# WHAT YOU ARE ASKED TO DO
Within the entries below, output exactly the lines between the line containing "Given: Tap the TROLL face icon" and the line containing "The width and height of the screenshot is (529, 420).", inclusive, and omit any picture.

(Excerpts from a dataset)
───
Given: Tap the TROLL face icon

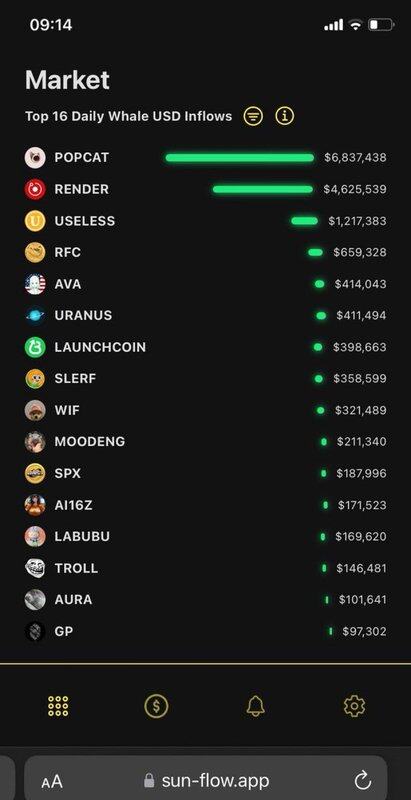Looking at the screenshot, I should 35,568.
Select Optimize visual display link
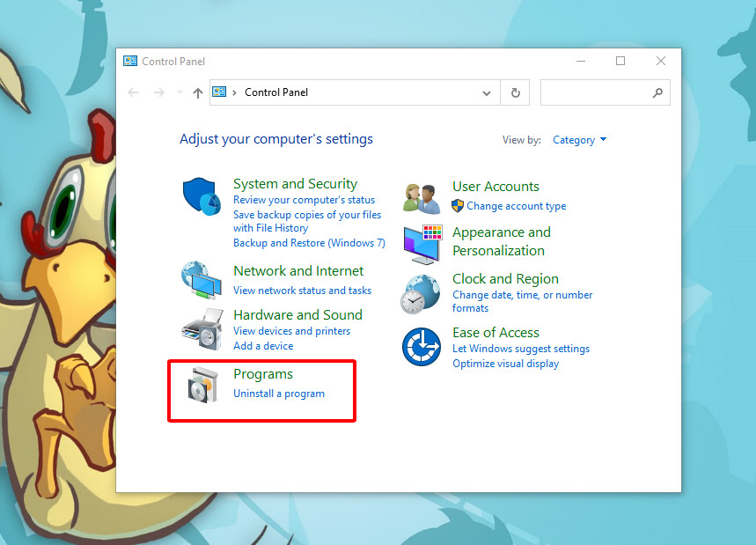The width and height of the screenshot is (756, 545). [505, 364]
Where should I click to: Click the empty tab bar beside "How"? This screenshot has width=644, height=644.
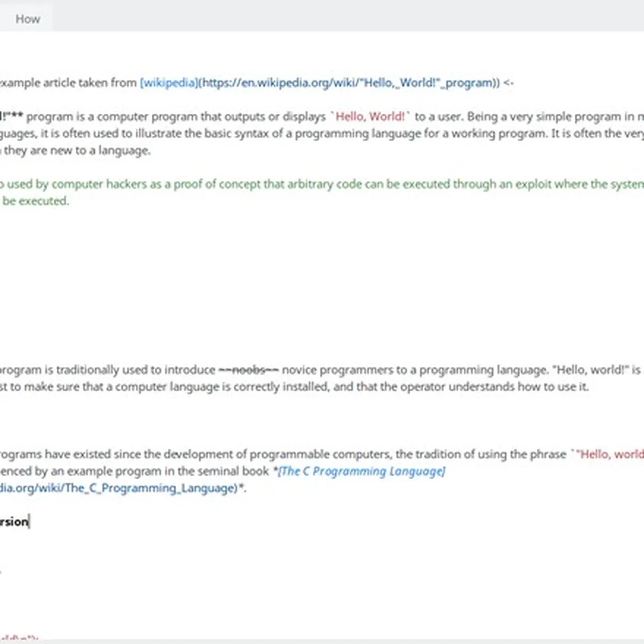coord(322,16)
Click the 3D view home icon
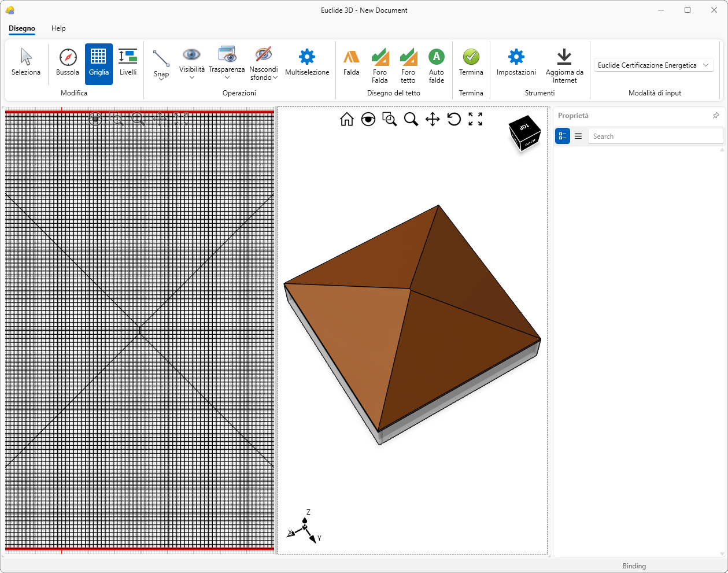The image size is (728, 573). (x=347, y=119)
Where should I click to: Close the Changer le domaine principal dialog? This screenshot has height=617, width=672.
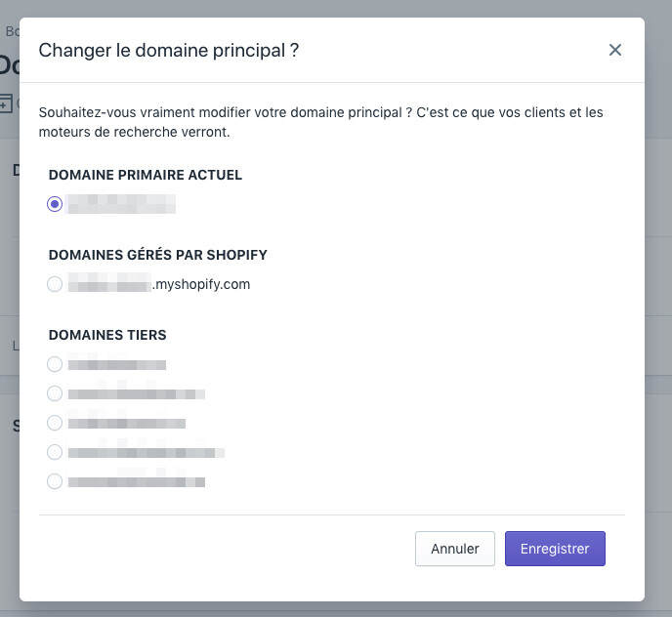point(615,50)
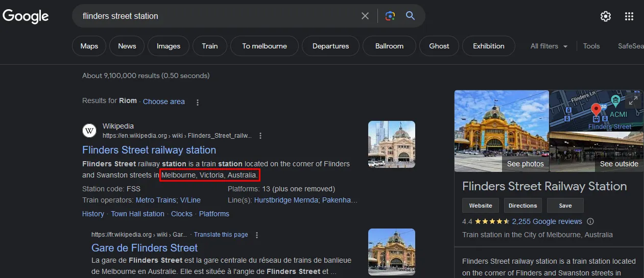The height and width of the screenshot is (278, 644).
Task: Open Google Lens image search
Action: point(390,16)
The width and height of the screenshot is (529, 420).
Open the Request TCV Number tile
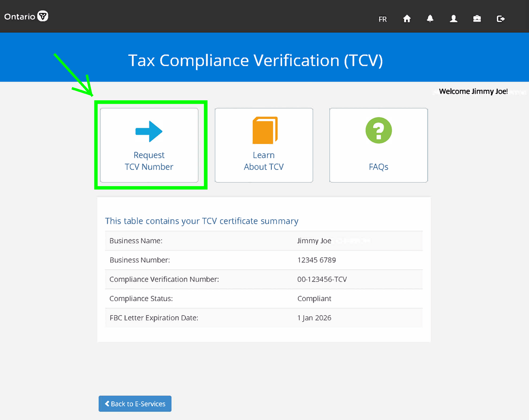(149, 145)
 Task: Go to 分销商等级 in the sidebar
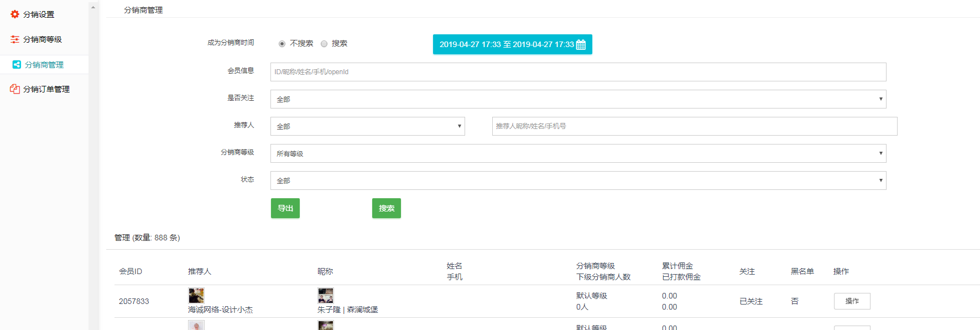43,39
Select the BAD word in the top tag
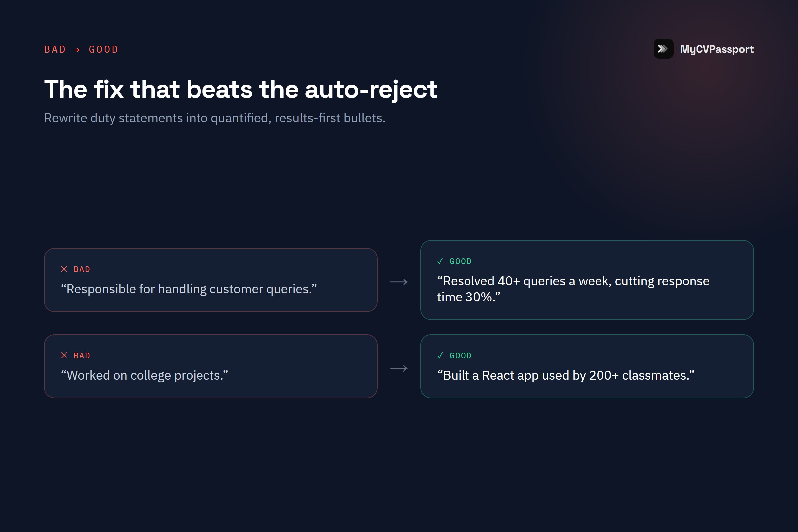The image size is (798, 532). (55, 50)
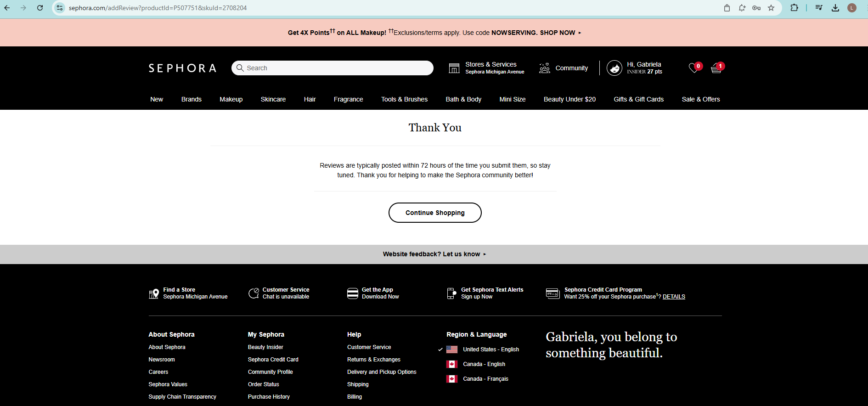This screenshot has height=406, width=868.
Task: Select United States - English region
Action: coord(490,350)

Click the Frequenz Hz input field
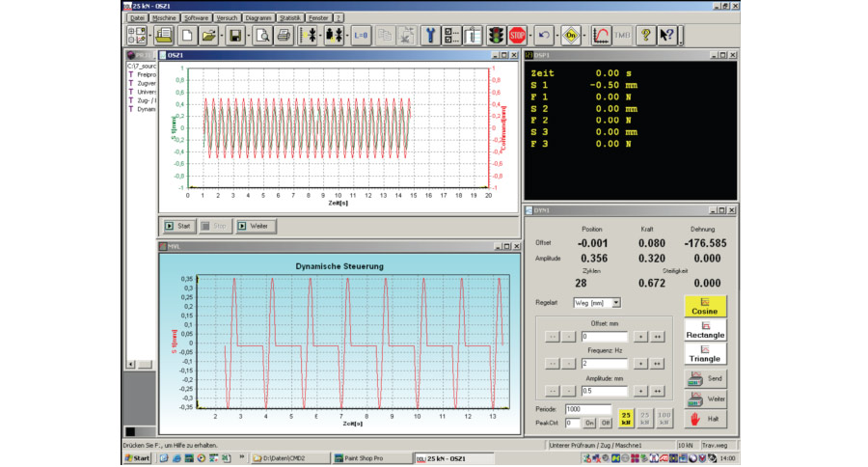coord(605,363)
───
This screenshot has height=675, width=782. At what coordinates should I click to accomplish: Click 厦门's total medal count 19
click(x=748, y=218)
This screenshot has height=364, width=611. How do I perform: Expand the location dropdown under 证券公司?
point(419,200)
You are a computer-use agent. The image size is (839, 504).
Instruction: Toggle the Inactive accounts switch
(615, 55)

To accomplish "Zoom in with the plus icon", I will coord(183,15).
───
# ANSWER BELOW
Given: Tap the TROLL face icon

Looking at the screenshot, I should 35,568.
Select Optimize visual display link
The width and height of the screenshot is (756, 545). [505, 364]
Where should I click to: Click the empty tab bar beside "How"? This screenshot has width=644, height=644.
coord(322,16)
Click the 3D view home icon
The image size is (728, 573). (x=347, y=119)
Where should I click to: Close the Changer le domaine principal dialog? This screenshot has height=617, width=672.
point(615,50)
The height and width of the screenshot is (278, 644).
Task: Open Google Lens image search
Action: point(390,16)
The width and height of the screenshot is (529, 420).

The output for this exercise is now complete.